The benefit of choline PET/CT was recently shown in the preoperative staging of PC patients with an intermediate or high risk of extracapsular disease, leading to a different therapeutic treatment in 19 out of 130 patients (15 %) [36]. [68Ga]SB3 could be used in addition to conventional imaging for upstaging nearby lymph nodes and/or distant metastases. In patients with local recurrent PC, choline PET/CT can be used to delineate local sites of recurrence. However, irradiation planning for the treatment of single lymph node metastases on the basis of choline PET/CT remains controversial owing to its limited lesion-based sensitivity in primary nodal staging [37]. Furthermore, the detection rate of choline-PET/CT is poor in patients with low PSA levels (<3.0 ng/ml) [37]. PET/CT with [68Ga]SB3 may be valuable in this group of PC patients and could improve radiation treatment planning by enhancing the target volume to, for example, lymphatic drainage sites.

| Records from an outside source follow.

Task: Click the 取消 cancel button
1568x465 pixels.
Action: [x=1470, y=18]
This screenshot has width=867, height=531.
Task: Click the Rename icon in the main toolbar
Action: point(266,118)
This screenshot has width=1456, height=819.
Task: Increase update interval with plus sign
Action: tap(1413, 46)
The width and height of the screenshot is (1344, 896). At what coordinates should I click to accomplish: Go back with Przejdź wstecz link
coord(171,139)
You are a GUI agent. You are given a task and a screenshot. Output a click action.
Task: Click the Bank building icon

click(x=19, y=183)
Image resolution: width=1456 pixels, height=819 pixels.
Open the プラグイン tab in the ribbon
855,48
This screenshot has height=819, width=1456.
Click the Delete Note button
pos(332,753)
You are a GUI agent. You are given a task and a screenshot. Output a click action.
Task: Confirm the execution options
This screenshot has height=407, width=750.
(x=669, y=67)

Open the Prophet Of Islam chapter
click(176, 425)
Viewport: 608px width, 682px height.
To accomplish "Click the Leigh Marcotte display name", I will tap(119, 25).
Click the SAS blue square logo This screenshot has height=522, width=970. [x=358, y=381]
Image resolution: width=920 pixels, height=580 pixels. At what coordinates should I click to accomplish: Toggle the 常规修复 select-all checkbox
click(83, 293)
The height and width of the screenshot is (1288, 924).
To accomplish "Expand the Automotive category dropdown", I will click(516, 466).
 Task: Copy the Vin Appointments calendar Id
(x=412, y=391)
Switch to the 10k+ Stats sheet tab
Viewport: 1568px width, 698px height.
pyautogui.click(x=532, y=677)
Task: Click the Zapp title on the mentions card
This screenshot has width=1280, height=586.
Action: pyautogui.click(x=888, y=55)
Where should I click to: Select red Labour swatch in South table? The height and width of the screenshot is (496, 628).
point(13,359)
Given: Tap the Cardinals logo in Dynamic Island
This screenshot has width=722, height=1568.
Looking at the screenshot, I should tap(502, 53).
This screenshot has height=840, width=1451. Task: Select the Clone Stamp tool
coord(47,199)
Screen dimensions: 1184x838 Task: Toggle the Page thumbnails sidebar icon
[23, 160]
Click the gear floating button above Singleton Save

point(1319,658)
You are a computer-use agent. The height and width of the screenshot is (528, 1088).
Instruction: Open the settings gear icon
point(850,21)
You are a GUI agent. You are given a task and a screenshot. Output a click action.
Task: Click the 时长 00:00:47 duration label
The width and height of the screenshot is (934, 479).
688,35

Prostate-specific membrane antigen (PSMA) is another interesting target for imaging. PSMA is expressed in normal and malignant prostatic epithelium with high expression in poorly differentiated metastatic carcinomas [38, 39]. Small molecule PSMA inhibitors demonstrated good imaging characteristics in patients with androgen-independent PC with bone metastasis, but have a lower sensitivity in patients with primary PC [40]. GRPR expression, on the other hand, is higher in the early stages of PC, in contrast to PSMA (Fig. 7). A comparative study of [68Ga]SB3 and a PSMA-targeted PET radiotracer in patients with primary or recurrent PC would therefore be of utmost interest for further evaluation and clinical use.

Fig. 7
figure 7

Graphical representation of imaging characteristics for gastrin-releasing peptide receptor (GRPR) and prostate-specific membrane antigen (PSMA) in PC as a function of histological differentiation grade and androgen receptor (AR) expression

Conclusion

We introduce here a new GRPR antagonist suitable for labeling with 68Ga. Preclinical experience with the [67Ga]SB3 surrogate revealed the most attractive radiotracer qualities, such as high GRPR-affinity, good in vivo stability, and excellent targeting efficacy in human GRPR-positive xenografts in mice. First clinical data with [68Ga]SB3 PET/CT in patients with disseminated PC and BC showed encouraging results, as lesions were visualized in about 50 % of the patients, despite their advanced disease. The number of positive [68Ga]SB3 scans is expected to be higher in patients with primary PC and BC. This prospect favors the application of [68Ga]SB3 as an attractive tool for PC and BC staging, monitoring, and eventually patient stratification for radionuclide therapy with [177Lu/90Y/213Bi]SB3.